Mr. Denburg has studied music extensively, both formally and informally. He has travelled worldwide, living and studying music in New York (1965-66), Israel (1966-73), Montreal (1973-78), Toronto (1978-82), India (1982-83; 1985-86), and Japan (1985). From 1986-90 he studied composition with John Celona at the University of Victoria, Canada. Since 1987 his compositions have reflected an ongoing and strengthening commitment to the principle of inter-cultural music making.
From 1982 until the present, Mr. Denburg has apprenticed himself to the study of World Music traditions, as much as possible in their native context. Living and working in India on two occasions, he studied Carnatic music (South Indian Classical tradition), both the rhythmic and melodic elements (Mrdangam and Voice).

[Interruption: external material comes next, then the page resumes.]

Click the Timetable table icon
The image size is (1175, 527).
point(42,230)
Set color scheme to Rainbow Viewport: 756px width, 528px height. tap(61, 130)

He began his studies with Trichy Sankaran at York University and contuinued in Madras with percussion master T.H. Vinayakram, and Carnatic vocal repertoire master the late Dr. S. Ramanathan. (Note: Mr. Vinayakram is known for his work with the original Shakti ensemble with John Mclaughlin, Zakir Hussain, and L. Shankar, as well as with Mickey Hart on the Grammy Award winning Planet Drum. Dr. Ramanathan was a practicing singer, Vina player, and renowned scholar who received his Phd in ethnomusicology from Wesleyan University.)

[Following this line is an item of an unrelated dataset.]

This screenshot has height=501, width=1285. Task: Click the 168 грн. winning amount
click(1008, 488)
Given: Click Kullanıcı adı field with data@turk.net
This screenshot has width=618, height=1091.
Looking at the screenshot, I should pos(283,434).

In 1985 Mr. Denburg lived in Japan for 6 months, studying, in Tokyo, a style of music called Naga-uta. Naga-uta is a song form accompanied by a three stringed fretless Lute called the Shamisen, and is derived from the Kabuki theatre. (Teacher: Ms. Naomi Muraishi).
In 1993 and again in 1994, Mr. Denburg travelled to Israel to research Arabic music, consulting with expert musicians and musicologists (Edwin Serussi and Amnon Shiloah, among others) in the field, including the conductor (Suhil Radwan) of an active, professional Arabic Music Orchestra in Haifa. In 1995, he participated in the World Percussion Intensive at Simon Fraser University, to further his understanding of the rhythms and rhythmic instruments of the world.

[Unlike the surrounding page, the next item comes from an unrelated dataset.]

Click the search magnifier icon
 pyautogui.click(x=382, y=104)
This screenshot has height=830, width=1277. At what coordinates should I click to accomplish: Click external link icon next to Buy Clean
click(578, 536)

These studies of the music of the world are ongoing, and have always had as their purpose the creation of compositions which would help build a new inter-cultural lexicon for composers and musicians of the future. No less a challenge for the composer, this work challenges musicians of differing disciplines to work together across oral/written cultural divides, and to find a common musical aesthetic. Over the last three years Mr. Denburg has established the Vancouver Inter-Cultural Orchestra (VICO), a vehicle for the realization of his, and other Canadian composers' inter-cultural work. In 2002 he was awarded a Canada Council grant to write a new work for the VICO. Entitled 'Ani Ma-amin (I Believe)' it calls for choir and a large array of instruments from musical instruments from all over the globe: China, India, Japan, Vietnam, Africa, South America, the Mid-East, & the Western world.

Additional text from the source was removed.